>>>>>
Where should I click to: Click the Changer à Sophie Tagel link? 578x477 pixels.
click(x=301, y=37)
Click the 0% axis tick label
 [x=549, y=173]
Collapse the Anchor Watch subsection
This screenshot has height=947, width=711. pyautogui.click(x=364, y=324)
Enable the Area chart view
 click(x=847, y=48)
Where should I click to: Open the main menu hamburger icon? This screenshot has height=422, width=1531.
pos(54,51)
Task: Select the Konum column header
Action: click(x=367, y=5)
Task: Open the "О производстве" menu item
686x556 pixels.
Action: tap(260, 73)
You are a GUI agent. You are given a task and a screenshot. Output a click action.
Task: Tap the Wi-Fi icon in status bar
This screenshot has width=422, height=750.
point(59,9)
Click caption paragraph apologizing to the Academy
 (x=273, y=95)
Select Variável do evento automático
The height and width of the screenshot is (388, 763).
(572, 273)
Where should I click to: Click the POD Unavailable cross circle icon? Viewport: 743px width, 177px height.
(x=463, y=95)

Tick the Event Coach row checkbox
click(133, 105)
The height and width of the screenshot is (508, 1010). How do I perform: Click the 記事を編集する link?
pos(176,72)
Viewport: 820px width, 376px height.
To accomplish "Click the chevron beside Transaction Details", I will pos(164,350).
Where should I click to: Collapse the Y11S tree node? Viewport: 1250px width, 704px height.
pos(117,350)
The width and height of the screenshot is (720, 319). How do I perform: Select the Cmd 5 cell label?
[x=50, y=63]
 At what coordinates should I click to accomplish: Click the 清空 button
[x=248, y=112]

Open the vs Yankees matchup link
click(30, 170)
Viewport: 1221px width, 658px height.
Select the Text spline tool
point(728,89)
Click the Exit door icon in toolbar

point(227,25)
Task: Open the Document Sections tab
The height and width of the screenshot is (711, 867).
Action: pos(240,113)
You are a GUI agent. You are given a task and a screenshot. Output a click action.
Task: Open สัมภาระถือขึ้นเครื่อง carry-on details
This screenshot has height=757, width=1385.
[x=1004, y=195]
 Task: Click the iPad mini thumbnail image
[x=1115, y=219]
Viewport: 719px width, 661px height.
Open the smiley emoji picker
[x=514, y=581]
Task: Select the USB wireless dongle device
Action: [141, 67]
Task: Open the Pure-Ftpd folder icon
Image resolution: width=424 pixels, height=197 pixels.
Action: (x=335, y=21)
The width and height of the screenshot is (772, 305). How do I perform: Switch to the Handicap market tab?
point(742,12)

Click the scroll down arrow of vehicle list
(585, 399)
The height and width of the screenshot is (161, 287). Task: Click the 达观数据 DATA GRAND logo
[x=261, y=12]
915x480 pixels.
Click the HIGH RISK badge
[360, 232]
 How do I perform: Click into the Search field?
<<<<<
Exercise details: Without leaving anything out, retype the material exactly.

Solved problem:
Where should I click to: Click the Changer à Sophie Tagel link? 578x477 pixels.
click(x=301, y=37)
Click the 0% axis tick label
 [x=549, y=173]
Collapse the Anchor Watch subsection
This screenshot has height=947, width=711. pyautogui.click(x=364, y=324)
Enable the Area chart view
 click(x=847, y=48)
Where should I click to: Open the main menu hamburger icon? This screenshot has height=422, width=1531.
pos(54,51)
Task: Select the Konum column header
Action: click(x=367, y=5)
Task: Open the "О производстве" menu item
686x556 pixels.
Action: tap(260, 73)
You are a GUI agent. You are given a task and a screenshot. Output a click action.
Task: Tap the Wi-Fi icon in status bar
This screenshot has width=422, height=750.
point(59,9)
Click caption paragraph apologizing to the Academy
 (x=273, y=95)
Select Variável do evento automático
The height and width of the screenshot is (388, 763).
(572, 273)
Where should I click to: Click the POD Unavailable cross circle icon? Viewport: 743px width, 177px height.
(x=463, y=95)

Tick the Event Coach row checkbox
click(133, 105)
The height and width of the screenshot is (508, 1010). How do I perform: Click the 記事を編集する link?
pos(176,72)
Viewport: 820px width, 376px height.
To accomplish "Click the chevron beside Transaction Details", I will pos(164,350).
Where should I click to: Collapse the Y11S tree node? Viewport: 1250px width, 704px height.
pos(117,350)
The width and height of the screenshot is (720, 319). How do I perform: Select the Cmd 5 cell label?
[x=50, y=63]
 At what coordinates should I click to accomplish: Click the 清空 button
[x=248, y=112]

Open the vs Yankees matchup link
click(30, 170)
Viewport: 1221px width, 658px height.
Select the Text spline tool
point(728,89)
Click the Exit door icon in toolbar

point(227,25)
Task: Open the Document Sections tab
The height and width of the screenshot is (711, 867).
Action: pos(240,113)
You are a GUI agent. You are given a task and a screenshot. Output a click action.
Task: Open สัมภาระถือขึ้นเครื่อง carry-on details
This screenshot has height=757, width=1385.
[x=1004, y=195]
 Task: Click the iPad mini thumbnail image
[x=1115, y=219]
Viewport: 719px width, 661px height.
Open the smiley emoji picker
[x=514, y=581]
Task: Select the USB wireless dongle device
Action: [141, 67]
Task: Open the Pure-Ftpd folder icon
Image resolution: width=424 pixels, height=197 pixels.
Action: (x=335, y=21)
The width and height of the screenshot is (772, 305). How do I perform: Switch to the Handicap market tab?
point(742,12)

Click the scroll down arrow of vehicle list
(585, 399)
The height and width of the screenshot is (161, 287). Task: Click the 达观数据 DATA GRAND logo
[x=261, y=12]
915x480 pixels.
Click the HIGH RISK badge
[360, 232]
 How do I perform: Click into the Search field?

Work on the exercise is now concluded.